:: Text segment ::
Thanks again, Marshall. In one study done way back in the 80's? it was shown that toxins in plastic wrap migrate into the foods they are storing. It also showed that polyethelene was the only one that had much lesser rates of transmission. Original Saran Wrap was the only commercially available plastic wrap that used poly, reynolds wrap used pvc, I think.

Many people I know tin foil (aluminum wrap) instead for sandwiches, and use glass for almost everything else.

In some other reading I did recently on transmission of heavy metals from pan into food, it was shown that it was temperature dependent, and of course longer times allowed more migration. That is also true of the migration from plastics into food, so using plastic wrap in direct contact with food in a microwave is a very big no-no. If we can exptrapolate a little, then using plastic for cooking in general can be unsafe, and perhaps even storing food in any kind of plastic is a bad idea.

As you said, there are many estrogen mimics in these kinds of things, and in addition, many of the toxins are fat soluble, so migration into fatty foods at room temp is possible.

kathryn

On Oct 31, 2008, at 10:11 AM, Marshall Dudley wrote:

Melamine plastic is no different than any other plastic. They are almost all formed from toxic monomers, catalysts, or give off toxic compounds when curing. PVC is made from very toxic vinyl chloride, acrylic from toxic methyl methacrylate, polyethylene from highly poisonous ethylene, polystyrene from highly toxic styrene, polyester from polyester resin, toxic styrene and methyl ethyl keytone peroxide which is especially nasty. Then you have things like polyurethane which is basically made from urine, but forms formaldehyde when it cures and outgasses heavily. In addition many plastics, such as PVC (but not melamine) have plasticizers in them that diffuse out and are mimics of estrogen. Melamine and polyethylene are probably the least problematical of these as far as having anything left over which might diffuse out later, and Melamine probably has the least toxic monomer of any of them. So I don't understand the criticism of melamine when most of the other plastics are really much worse.

:: Recorded data ::
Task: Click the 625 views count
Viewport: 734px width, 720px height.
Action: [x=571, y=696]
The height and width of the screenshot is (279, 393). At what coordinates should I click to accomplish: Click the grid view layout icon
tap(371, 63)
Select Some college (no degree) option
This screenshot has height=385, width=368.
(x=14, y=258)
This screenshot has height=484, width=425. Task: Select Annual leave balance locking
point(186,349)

---

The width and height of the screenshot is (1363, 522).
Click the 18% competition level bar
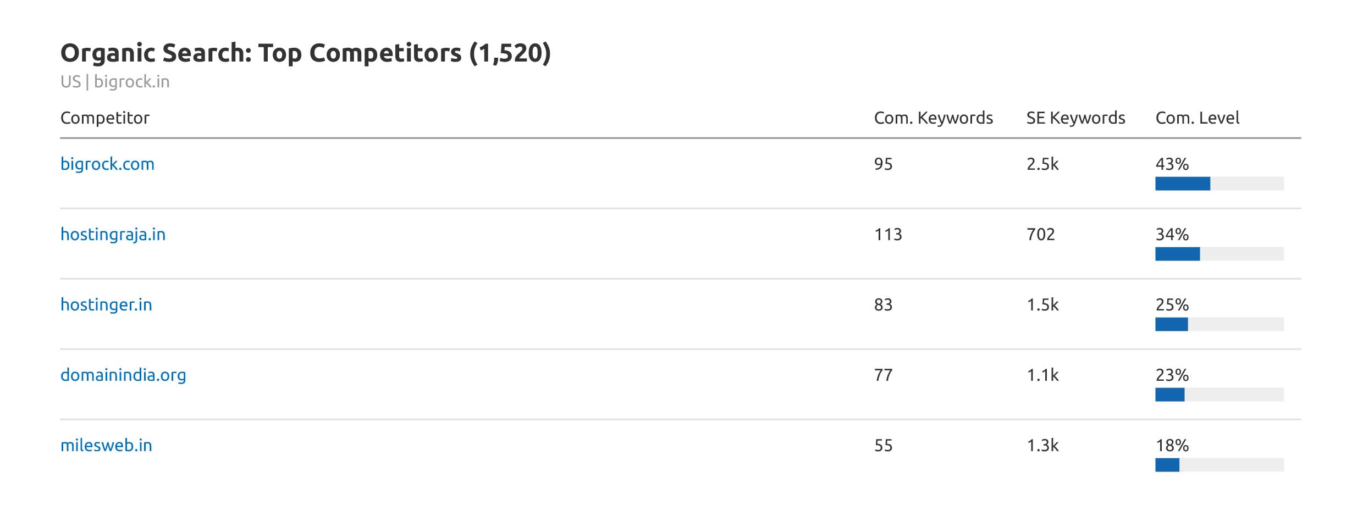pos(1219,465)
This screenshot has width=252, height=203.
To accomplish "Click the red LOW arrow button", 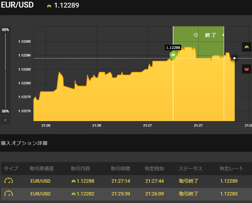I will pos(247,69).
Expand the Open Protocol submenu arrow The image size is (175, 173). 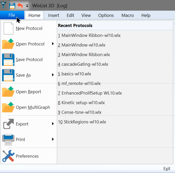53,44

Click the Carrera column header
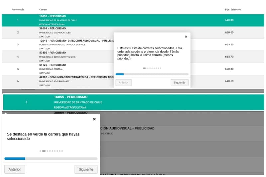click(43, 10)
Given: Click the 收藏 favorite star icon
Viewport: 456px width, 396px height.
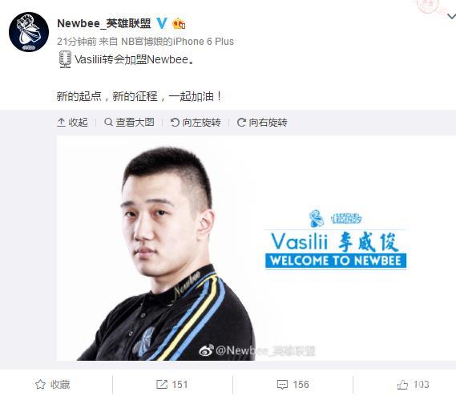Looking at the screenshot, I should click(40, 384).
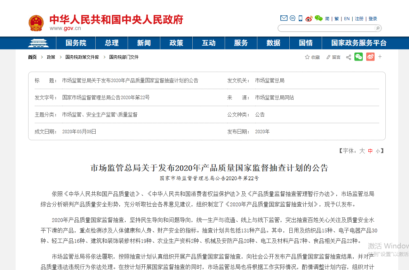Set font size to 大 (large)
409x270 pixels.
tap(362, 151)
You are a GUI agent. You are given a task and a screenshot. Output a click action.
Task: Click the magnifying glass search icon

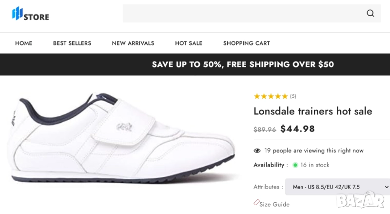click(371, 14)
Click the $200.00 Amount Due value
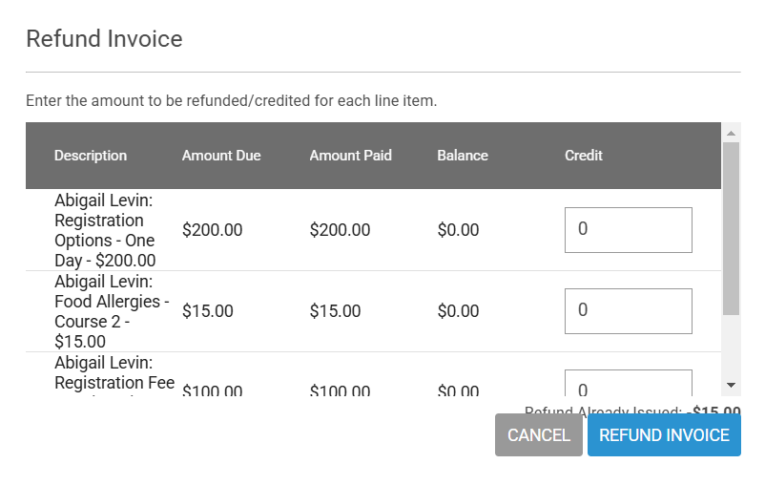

:: Tasks and exercises ::
[A] Reproduce the part of the email on plastics and food that opens with the words containing "Thanks again, Marshall." and closes with "pvc, I think.".
[B] In the email on plastics and food, which commercially available plastic wrap is said to have used polyethylene?
Work only from the email on plastics and food, not from the data.

:: Answers to the tasks ::
[A]
Thanks again, Marshall. In one study done way back in the 80's? it was shown that toxins in plastic wrap migrate into the foods they are storing. It also showed that polyethelene was the only one that had much lesser rates of transmission. Original Saran Wrap was the only commercially available plastic wrap that used poly, reynolds wrap used pvc, I think.

[B] Original Saran Wrap